If Mr. Smith’s testimony is carefully considered, the effect, would be to establish a standard of care that would provide complete immunity to hotel and apartment owners when sued by guests or tenants for injuries received by cracked porcelain handles breaking, because there would be no way, outside of X-raying and breaking the handles open, to determine whether they are defective. Hotel and apartment owners are not insurers of their guest’s health and safety, but on the other hand they should not be immune from liability where facts are established, as in the-case at bar.

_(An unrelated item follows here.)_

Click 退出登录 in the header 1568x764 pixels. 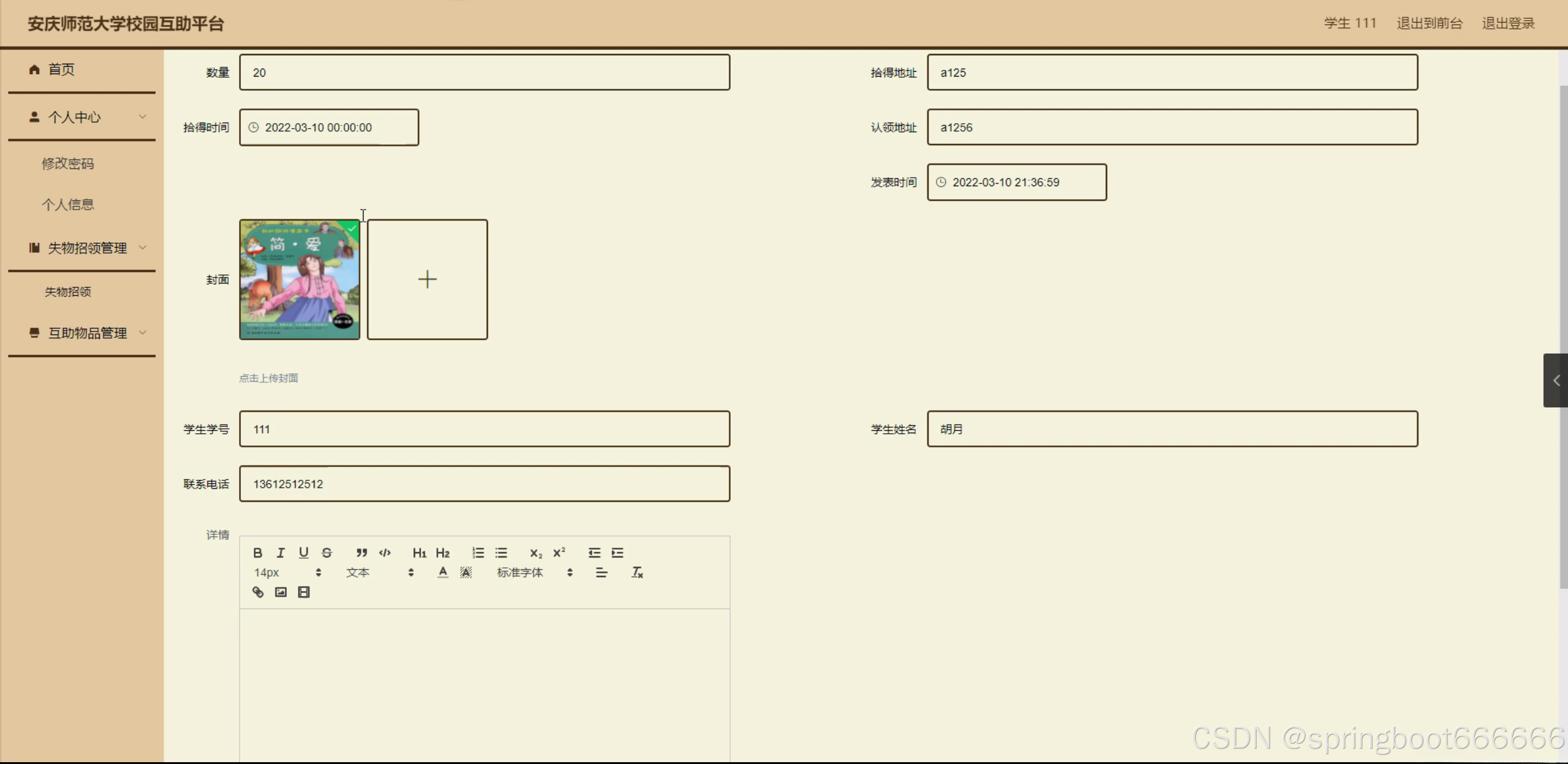pos(1508,23)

The trial court, however, could not reach the conclusion, from Smith’s testimony, that Sanstol did not see a crack, and reconcile such a conclusion with his own finding (No. VIII) that “Peter Sanstol saw a surface check or crack in the underside of the faucet handle,” and with the further finding that the faucet handle was, in fact, cracked, (finding No. VIII)
The appellant sustained the burden of proof placed upon him. The respondent received notice of a “cracked” porcelain faucet handle and a dripping faucet through the report of its agent. Men of ordinary experience in the business in which the respondent is engaged know, or should know, that the use of cracked porcelain handles is dangerous *216under these conditions; therefore, the respondent knew or was chargeable with such knowledge. After the respondent acquired knowledge of the dangerous latent defect, it was under the duty to warn the appellant so that he could guard against injury.
The judgment should be reversed with direction to the trial court to enter judgment in favor of the appellant for damages in the amount found by the court at the time of trial.
I dissent.
Mallery and Rosellini, JJ., concur with Hunter, J.